** DATA SUPPLIED follows **
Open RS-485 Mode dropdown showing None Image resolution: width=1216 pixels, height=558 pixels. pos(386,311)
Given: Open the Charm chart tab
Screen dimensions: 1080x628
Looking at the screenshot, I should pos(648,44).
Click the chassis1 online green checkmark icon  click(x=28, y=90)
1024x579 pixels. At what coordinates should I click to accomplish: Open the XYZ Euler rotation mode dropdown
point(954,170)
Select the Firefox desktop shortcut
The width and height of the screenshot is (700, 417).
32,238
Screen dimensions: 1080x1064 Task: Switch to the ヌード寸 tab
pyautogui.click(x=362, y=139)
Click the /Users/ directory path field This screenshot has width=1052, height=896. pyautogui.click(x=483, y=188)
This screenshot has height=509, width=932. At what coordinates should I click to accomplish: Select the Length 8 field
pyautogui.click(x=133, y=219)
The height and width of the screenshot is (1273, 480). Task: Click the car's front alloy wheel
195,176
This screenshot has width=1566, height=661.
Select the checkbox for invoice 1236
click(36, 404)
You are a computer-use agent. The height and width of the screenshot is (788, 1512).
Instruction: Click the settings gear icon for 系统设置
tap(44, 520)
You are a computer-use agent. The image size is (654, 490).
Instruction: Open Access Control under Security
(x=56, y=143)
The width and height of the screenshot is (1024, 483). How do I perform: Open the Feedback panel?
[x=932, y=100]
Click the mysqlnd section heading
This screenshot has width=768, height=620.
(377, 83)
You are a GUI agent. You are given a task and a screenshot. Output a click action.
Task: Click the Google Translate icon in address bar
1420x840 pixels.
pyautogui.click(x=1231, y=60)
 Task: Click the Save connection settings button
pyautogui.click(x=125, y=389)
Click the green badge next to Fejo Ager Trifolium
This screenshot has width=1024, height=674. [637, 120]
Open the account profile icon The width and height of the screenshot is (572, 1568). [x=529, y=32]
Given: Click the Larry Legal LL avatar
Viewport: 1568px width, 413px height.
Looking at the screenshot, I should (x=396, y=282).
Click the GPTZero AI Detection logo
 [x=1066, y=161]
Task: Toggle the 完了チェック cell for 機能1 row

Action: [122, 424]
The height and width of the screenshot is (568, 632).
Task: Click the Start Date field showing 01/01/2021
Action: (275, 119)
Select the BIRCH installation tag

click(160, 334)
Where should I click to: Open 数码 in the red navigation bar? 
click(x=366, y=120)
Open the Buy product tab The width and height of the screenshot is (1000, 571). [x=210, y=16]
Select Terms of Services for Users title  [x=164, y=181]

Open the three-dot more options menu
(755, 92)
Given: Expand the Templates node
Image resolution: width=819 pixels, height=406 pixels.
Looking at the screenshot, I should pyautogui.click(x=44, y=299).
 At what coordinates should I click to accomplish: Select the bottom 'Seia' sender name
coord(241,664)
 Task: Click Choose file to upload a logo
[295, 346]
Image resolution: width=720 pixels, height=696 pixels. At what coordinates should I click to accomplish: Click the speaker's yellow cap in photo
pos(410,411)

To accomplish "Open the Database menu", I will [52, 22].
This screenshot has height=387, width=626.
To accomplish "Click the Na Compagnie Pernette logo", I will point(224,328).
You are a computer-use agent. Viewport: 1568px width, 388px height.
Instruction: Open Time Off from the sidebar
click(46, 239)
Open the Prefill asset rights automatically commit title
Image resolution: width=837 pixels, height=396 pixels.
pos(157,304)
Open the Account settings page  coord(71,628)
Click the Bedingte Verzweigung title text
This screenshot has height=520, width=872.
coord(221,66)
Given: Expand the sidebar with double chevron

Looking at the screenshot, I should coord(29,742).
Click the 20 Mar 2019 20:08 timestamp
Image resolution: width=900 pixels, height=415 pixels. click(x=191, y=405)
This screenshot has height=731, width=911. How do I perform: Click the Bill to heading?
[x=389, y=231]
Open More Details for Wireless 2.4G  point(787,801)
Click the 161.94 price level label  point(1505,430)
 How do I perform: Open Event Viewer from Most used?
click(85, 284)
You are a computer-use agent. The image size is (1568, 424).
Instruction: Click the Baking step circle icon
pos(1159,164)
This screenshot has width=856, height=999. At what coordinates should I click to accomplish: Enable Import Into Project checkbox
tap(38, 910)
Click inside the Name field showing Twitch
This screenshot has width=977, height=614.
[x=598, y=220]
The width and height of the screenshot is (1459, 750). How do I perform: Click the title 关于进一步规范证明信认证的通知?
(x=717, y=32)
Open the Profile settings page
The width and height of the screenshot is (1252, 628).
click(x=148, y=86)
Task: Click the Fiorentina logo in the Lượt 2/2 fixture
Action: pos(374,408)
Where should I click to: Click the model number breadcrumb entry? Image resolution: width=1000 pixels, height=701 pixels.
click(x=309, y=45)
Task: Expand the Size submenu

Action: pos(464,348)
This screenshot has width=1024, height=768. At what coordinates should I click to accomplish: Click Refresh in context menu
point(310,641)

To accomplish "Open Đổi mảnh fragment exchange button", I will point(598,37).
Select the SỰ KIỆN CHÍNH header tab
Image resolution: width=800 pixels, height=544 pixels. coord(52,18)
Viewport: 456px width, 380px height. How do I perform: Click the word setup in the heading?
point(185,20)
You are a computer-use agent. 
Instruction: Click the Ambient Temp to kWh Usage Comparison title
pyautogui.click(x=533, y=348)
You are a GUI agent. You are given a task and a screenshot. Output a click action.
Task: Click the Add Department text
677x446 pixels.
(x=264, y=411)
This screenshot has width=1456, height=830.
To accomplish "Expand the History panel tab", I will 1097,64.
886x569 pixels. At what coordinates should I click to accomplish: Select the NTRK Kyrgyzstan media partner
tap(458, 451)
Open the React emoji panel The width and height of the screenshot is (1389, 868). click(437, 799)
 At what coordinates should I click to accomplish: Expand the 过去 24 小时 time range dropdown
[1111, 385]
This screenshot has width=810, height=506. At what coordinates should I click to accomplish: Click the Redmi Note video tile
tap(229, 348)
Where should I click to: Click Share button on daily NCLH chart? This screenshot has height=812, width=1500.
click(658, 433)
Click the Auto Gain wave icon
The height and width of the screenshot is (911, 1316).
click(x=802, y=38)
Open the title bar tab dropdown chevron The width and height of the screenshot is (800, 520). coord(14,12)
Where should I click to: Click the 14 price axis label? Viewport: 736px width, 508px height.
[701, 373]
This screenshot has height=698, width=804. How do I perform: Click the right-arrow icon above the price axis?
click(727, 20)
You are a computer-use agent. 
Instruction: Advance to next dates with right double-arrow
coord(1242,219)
** End of DATA SUPPLIED **
EXERCISE OBJECTIVE - Repeat every line of the data, exactly and in full.

OUTPUT OF THE EXERCISE -
Open RS-485 Mode dropdown showing None Image resolution: width=1216 pixels, height=558 pixels. pos(386,311)
Given: Open the Charm chart tab
Screen dimensions: 1080x628
Looking at the screenshot, I should pos(648,44).
Click the chassis1 online green checkmark icon  click(x=28, y=90)
1024x579 pixels. At what coordinates should I click to accomplish: Open the XYZ Euler rotation mode dropdown
point(954,170)
Select the Firefox desktop shortcut
The width and height of the screenshot is (700, 417).
32,238
Screen dimensions: 1080x1064 Task: Switch to the ヌード寸 tab
pyautogui.click(x=362, y=139)
Click the /Users/ directory path field This screenshot has width=1052, height=896. pyautogui.click(x=483, y=188)
This screenshot has height=509, width=932. At what coordinates should I click to accomplish: Select the Length 8 field
pyautogui.click(x=133, y=219)
The height and width of the screenshot is (1273, 480). Task: Click the car's front alloy wheel
195,176
This screenshot has width=1566, height=661.
Select the checkbox for invoice 1236
click(36, 404)
You are a computer-use agent. The height and width of the screenshot is (788, 1512).
Instruction: Click the settings gear icon for 系统设置
tap(44, 520)
You are a computer-use agent. The image size is (654, 490).
Instruction: Open Access Control under Security
(x=56, y=143)
The width and height of the screenshot is (1024, 483). How do I perform: Open the Feedback panel?
[x=932, y=100]
Click the mysqlnd section heading
This screenshot has width=768, height=620.
(377, 83)
You are a GUI agent. You are given a task and a screenshot. Output a click action.
Task: Click the Google Translate icon in address bar
1420x840 pixels.
pyautogui.click(x=1231, y=60)
 Task: Click the Save connection settings button
pyautogui.click(x=125, y=389)
Click the green badge next to Fejo Ager Trifolium
This screenshot has width=1024, height=674. [637, 120]
Open the account profile icon The width and height of the screenshot is (572, 1568). [x=529, y=32]
Given: Click the Larry Legal LL avatar
Viewport: 1568px width, 413px height.
Looking at the screenshot, I should (x=396, y=282).
Click the GPTZero AI Detection logo
 [x=1066, y=161]
Task: Toggle the 完了チェック cell for 機能1 row

Action: [122, 424]
The height and width of the screenshot is (568, 632).
Task: Click the Start Date field showing 01/01/2021
Action: (275, 119)
Select the BIRCH installation tag

click(160, 334)
Where should I click to: Open 数码 in the red navigation bar? 
click(x=366, y=120)
Open the Buy product tab The width and height of the screenshot is (1000, 571). [x=210, y=16]
Select Terms of Services for Users title  [x=164, y=181]

Open the three-dot more options menu
(755, 92)
Given: Expand the Templates node
Image resolution: width=819 pixels, height=406 pixels.
Looking at the screenshot, I should pyautogui.click(x=44, y=299).
 At what coordinates should I click to accomplish: Select the bottom 'Seia' sender name
coord(241,664)
 Task: Click Choose file to upload a logo
[295, 346]
Image resolution: width=720 pixels, height=696 pixels. At what coordinates should I click to accomplish: Click the speaker's yellow cap in photo
pos(410,411)

To accomplish "Open the Database menu", I will [52, 22].
This screenshot has height=387, width=626.
To accomplish "Click the Na Compagnie Pernette logo", I will point(224,328).
You are a computer-use agent. Viewport: 1568px width, 388px height.
Instruction: Open Time Off from the sidebar
click(46, 239)
Open the Prefill asset rights automatically commit title
Image resolution: width=837 pixels, height=396 pixels.
pos(157,304)
Open the Account settings page  coord(71,628)
Click the Bedingte Verzweigung title text
This screenshot has height=520, width=872.
coord(221,66)
Given: Expand the sidebar with double chevron

Looking at the screenshot, I should coord(29,742).
Click the 20 Mar 2019 20:08 timestamp
Image resolution: width=900 pixels, height=415 pixels. click(x=191, y=405)
This screenshot has height=731, width=911. How do I perform: Click the Bill to heading?
[x=389, y=231]
Open More Details for Wireless 2.4G  point(787,801)
Click the 161.94 price level label  point(1505,430)
 How do I perform: Open Event Viewer from Most used?
click(85, 284)
You are a computer-use agent. The image size is (1568, 424).
Instruction: Click the Baking step circle icon
pos(1159,164)
This screenshot has width=856, height=999. At what coordinates should I click to accomplish: Enable Import Into Project checkbox
tap(38, 910)
Click inside the Name field showing Twitch
This screenshot has width=977, height=614.
[x=598, y=220]
The width and height of the screenshot is (1459, 750). How do I perform: Click the title 关于进一步规范证明信认证的通知?
(x=717, y=32)
Open the Profile settings page
The width and height of the screenshot is (1252, 628).
click(x=148, y=86)
Task: Click the Fiorentina logo in the Lượt 2/2 fixture
Action: pos(374,408)
Where should I click to: Click the model number breadcrumb entry? Image resolution: width=1000 pixels, height=701 pixels.
click(x=309, y=45)
Task: Expand the Size submenu

Action: pos(464,348)
This screenshot has width=1024, height=768. At what coordinates should I click to accomplish: Click Refresh in context menu
point(310,641)

To accomplish "Open Đổi mảnh fragment exchange button", I will point(598,37).
Select the SỰ KIỆN CHÍNH header tab
Image resolution: width=800 pixels, height=544 pixels. coord(52,18)
Viewport: 456px width, 380px height. How do I perform: Click the word setup in the heading?
point(185,20)
You are a computer-use agent. 
Instruction: Click the Ambient Temp to kWh Usage Comparison title
pyautogui.click(x=533, y=348)
You are a GUI agent. You are given a task and a screenshot. Output a click action.
Task: Click the Add Department text
677x446 pixels.
(x=264, y=411)
This screenshot has width=1456, height=830.
To accomplish "Expand the History panel tab", I will 1097,64.
886x569 pixels. At what coordinates should I click to accomplish: Select the NTRK Kyrgyzstan media partner
tap(458, 451)
Open the React emoji panel The width and height of the screenshot is (1389, 868). click(437, 799)
 At what coordinates should I click to accomplish: Expand the 过去 24 小时 time range dropdown
[1111, 385]
This screenshot has width=810, height=506. At what coordinates should I click to accomplish: Click the Redmi Note video tile
tap(229, 348)
Where should I click to: Click Share button on daily NCLH chart? This screenshot has height=812, width=1500.
click(658, 433)
Click the Auto Gain wave icon
The height and width of the screenshot is (911, 1316).
click(x=802, y=38)
Open the title bar tab dropdown chevron The width and height of the screenshot is (800, 520). coord(14,12)
Where should I click to: Click the 14 price axis label? Viewport: 736px width, 508px height.
[701, 373]
This screenshot has height=698, width=804. How do I perform: Click the right-arrow icon above the price axis?
click(727, 20)
You are a computer-use agent. 
Instruction: Advance to next dates with right double-arrow
coord(1242,219)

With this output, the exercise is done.